Your goal >> Rewrite the stretch from the start of the listing through the line containing "click(x=479, y=331)", swapping "checkbox" for "toggle" and leaving everything else unchanged.

Information supplied >>
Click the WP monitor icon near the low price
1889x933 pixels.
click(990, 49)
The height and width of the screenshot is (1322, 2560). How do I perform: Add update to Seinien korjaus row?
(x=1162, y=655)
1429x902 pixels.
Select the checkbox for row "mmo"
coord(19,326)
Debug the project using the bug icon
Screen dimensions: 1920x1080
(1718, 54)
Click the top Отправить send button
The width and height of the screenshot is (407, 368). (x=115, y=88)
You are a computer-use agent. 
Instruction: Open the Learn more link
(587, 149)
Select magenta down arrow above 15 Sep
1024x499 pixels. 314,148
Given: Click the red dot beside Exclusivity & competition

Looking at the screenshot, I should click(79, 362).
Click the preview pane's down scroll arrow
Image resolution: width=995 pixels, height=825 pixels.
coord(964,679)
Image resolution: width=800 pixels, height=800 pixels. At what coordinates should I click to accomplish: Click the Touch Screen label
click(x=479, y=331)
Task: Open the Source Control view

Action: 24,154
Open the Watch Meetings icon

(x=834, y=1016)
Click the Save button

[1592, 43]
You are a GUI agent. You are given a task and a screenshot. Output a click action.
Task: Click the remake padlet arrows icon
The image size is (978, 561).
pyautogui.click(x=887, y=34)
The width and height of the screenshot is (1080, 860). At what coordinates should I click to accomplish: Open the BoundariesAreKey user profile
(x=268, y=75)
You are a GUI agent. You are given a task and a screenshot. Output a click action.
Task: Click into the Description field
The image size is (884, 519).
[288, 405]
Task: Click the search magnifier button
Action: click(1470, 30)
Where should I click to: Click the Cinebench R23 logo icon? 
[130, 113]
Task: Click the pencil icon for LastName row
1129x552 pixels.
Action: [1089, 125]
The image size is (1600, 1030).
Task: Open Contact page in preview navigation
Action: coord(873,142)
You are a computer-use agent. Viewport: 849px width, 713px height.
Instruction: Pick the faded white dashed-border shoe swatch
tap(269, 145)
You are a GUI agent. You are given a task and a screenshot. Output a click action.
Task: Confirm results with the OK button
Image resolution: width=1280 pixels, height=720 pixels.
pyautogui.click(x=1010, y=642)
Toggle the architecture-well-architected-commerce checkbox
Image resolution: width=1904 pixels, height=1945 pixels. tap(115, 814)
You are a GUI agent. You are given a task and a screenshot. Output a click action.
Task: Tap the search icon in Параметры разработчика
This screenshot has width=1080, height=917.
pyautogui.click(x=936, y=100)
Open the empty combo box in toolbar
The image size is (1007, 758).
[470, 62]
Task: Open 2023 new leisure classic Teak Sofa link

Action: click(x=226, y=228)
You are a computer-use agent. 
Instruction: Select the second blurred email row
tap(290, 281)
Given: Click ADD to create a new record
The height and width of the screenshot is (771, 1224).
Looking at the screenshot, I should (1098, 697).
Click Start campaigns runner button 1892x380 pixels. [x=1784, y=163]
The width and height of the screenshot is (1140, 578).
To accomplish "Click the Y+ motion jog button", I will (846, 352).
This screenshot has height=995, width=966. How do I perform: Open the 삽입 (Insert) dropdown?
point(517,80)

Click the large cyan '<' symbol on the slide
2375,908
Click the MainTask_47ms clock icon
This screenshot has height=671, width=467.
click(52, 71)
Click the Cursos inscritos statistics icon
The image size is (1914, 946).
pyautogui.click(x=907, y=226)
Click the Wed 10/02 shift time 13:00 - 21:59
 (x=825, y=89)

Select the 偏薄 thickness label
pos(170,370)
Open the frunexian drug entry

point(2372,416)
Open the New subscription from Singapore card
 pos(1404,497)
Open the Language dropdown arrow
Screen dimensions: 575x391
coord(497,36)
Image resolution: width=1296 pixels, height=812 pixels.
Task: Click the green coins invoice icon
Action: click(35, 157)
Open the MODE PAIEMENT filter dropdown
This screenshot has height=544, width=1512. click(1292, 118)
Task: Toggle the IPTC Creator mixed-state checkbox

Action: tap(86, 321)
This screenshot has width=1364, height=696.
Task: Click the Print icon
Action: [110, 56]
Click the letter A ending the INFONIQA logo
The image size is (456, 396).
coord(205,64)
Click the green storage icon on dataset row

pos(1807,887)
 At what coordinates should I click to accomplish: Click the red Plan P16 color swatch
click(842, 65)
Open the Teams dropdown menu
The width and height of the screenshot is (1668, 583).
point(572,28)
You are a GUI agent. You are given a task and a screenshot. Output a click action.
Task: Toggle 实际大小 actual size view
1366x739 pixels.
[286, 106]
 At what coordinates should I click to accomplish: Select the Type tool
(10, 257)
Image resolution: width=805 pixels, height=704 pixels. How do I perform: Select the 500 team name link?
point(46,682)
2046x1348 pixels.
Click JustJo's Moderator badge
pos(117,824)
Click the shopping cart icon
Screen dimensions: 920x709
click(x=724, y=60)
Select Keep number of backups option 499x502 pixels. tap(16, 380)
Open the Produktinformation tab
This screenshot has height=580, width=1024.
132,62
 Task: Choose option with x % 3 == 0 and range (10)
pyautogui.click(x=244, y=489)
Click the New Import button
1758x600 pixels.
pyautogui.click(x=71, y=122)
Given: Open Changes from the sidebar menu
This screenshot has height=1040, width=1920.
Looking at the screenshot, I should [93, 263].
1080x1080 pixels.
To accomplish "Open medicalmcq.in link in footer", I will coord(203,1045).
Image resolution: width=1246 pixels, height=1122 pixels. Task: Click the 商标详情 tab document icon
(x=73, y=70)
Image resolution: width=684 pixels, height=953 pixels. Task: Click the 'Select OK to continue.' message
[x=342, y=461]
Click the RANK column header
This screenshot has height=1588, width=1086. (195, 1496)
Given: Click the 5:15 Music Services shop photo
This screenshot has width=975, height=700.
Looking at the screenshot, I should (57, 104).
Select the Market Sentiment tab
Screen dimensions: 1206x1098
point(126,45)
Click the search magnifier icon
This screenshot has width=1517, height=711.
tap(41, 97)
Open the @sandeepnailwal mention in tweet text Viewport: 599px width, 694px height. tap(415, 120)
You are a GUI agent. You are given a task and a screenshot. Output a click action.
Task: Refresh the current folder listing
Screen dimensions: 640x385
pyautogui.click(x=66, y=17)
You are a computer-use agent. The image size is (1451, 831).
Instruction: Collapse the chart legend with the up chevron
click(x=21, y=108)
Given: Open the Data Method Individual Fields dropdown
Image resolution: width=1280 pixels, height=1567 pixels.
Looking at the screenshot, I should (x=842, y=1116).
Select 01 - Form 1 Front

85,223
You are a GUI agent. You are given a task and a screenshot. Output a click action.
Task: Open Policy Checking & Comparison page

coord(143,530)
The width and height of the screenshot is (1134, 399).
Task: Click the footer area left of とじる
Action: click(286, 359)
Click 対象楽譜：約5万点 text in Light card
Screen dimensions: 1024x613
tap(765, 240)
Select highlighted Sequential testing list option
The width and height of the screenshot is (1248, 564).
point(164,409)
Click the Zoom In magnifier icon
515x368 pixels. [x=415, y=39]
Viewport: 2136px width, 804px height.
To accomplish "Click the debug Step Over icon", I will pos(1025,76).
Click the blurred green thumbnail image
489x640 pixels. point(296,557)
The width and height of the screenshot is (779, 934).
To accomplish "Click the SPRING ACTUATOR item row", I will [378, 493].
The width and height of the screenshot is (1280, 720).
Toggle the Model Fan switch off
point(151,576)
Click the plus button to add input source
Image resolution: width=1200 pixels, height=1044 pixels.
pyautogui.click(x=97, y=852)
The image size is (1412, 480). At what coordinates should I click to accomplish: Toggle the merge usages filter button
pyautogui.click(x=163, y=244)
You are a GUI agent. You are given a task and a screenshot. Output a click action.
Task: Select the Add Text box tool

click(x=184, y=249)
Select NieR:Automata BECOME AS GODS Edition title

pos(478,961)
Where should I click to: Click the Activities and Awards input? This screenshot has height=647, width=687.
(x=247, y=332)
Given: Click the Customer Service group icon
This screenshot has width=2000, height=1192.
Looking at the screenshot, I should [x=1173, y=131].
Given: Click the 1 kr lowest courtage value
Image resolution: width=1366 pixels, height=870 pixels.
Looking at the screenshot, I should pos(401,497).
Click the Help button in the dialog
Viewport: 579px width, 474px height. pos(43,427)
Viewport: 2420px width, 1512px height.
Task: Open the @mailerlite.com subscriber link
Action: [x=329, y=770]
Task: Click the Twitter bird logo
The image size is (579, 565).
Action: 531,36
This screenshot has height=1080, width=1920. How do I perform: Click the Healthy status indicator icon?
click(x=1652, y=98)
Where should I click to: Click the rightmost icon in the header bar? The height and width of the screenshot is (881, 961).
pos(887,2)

Exercise output >>
Click the WP monitor icon near the low price
1889x933 pixels.
click(990, 49)
The height and width of the screenshot is (1322, 2560). How do I perform: Add update to Seinien korjaus row?
(x=1162, y=655)
1429x902 pixels.
Select the toggle for row "mmo"
coord(19,326)
Debug the project using the bug icon
Screen dimensions: 1920x1080
(1718, 54)
Click the top Отправить send button
The width and height of the screenshot is (407, 368). (x=115, y=88)
You are a computer-use agent. 
Instruction: Open the Learn more link
(587, 149)
Select magenta down arrow above 15 Sep
1024x499 pixels. 314,148
Given: Click the red dot beside Exclusivity & competition

Looking at the screenshot, I should click(79, 362).
Click the preview pane's down scroll arrow
Image resolution: width=995 pixels, height=825 pixels.
coord(964,679)
Image resolution: width=800 pixels, height=800 pixels. At what coordinates should I click to accomplish: Click the Touch Screen label
click(x=479, y=331)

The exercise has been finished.